→ WORK ITEM:
Reproduce exactly, and only, the lines below from the one containing "Click the Payments count of 23" through the one containing "Given: Click the 'Anzahl Länder' label".
☆ ☆ ☆
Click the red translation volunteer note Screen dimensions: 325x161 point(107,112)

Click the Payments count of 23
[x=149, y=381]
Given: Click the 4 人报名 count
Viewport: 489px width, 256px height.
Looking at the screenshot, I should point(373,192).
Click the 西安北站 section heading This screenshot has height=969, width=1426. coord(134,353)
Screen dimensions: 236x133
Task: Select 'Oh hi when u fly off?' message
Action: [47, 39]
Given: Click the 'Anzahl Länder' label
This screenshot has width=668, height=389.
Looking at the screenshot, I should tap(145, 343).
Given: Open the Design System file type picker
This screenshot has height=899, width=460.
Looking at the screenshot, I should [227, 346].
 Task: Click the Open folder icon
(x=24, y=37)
☆ ☆ ☆
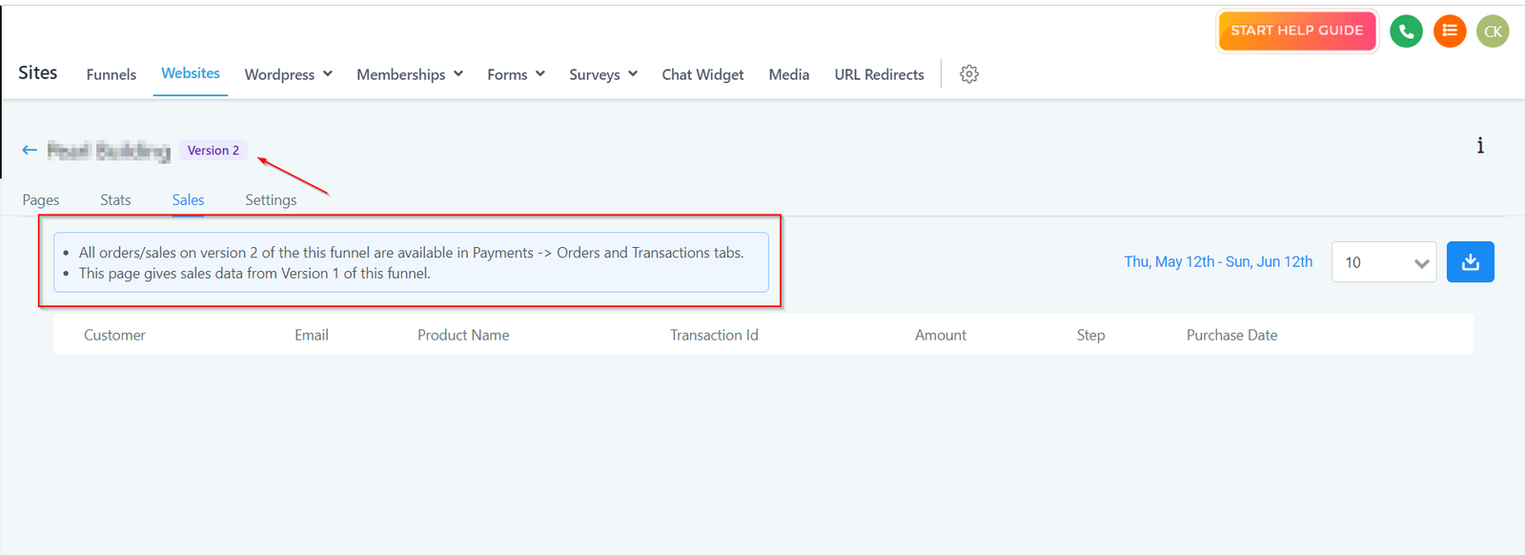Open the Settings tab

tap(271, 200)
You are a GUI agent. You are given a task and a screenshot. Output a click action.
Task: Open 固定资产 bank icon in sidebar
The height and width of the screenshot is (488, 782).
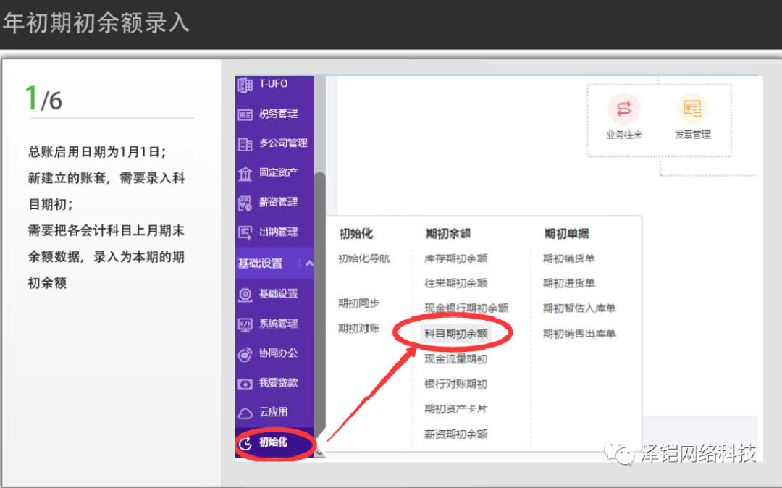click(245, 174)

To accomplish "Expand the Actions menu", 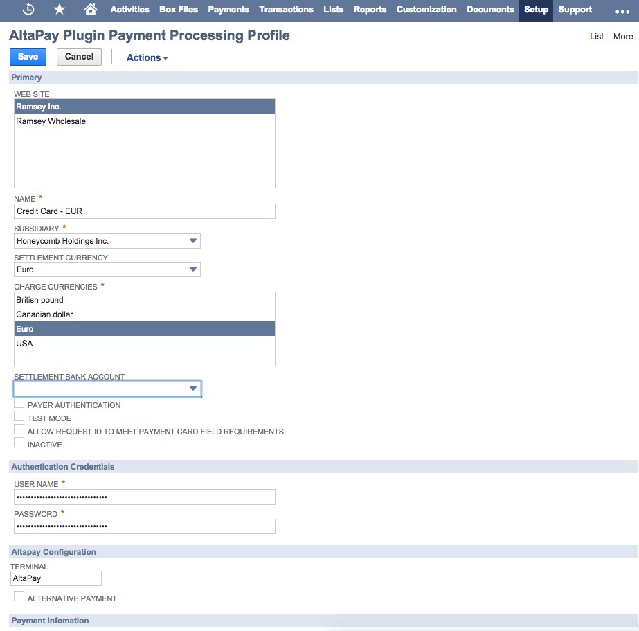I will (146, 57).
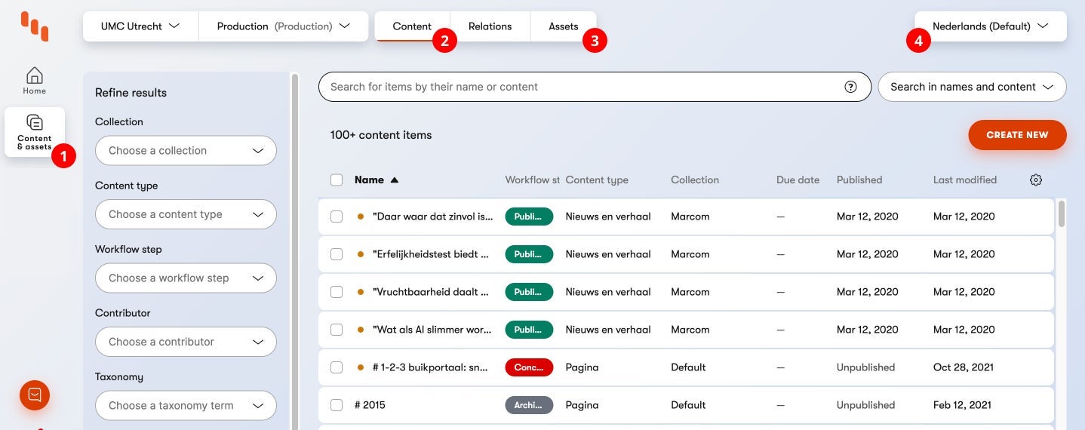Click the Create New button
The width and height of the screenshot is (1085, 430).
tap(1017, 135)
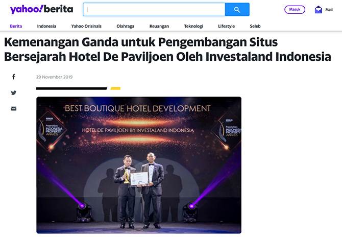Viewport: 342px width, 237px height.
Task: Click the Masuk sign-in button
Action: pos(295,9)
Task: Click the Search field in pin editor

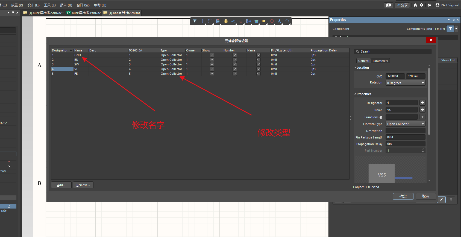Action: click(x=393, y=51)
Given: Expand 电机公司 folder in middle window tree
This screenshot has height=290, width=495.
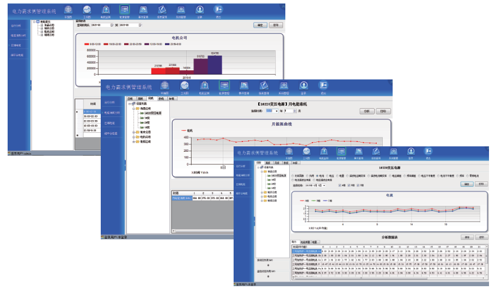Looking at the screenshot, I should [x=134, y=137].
☆ ☆ ☆
→ OUTPUT FOR THIS TASK:
Click the Payments count of 23
[x=149, y=381]
Given: Click the 4 人报名 count
Viewport: 489px width, 256px height.
Looking at the screenshot, I should point(373,192).
Click the 西安北站 section heading This screenshot has height=969, width=1426. coord(134,353)
Screen dimensions: 236x133
Task: Select 'Oh hi when u fly off?' message
Action: [47, 39]
Given: Click the 'Anzahl Länder' label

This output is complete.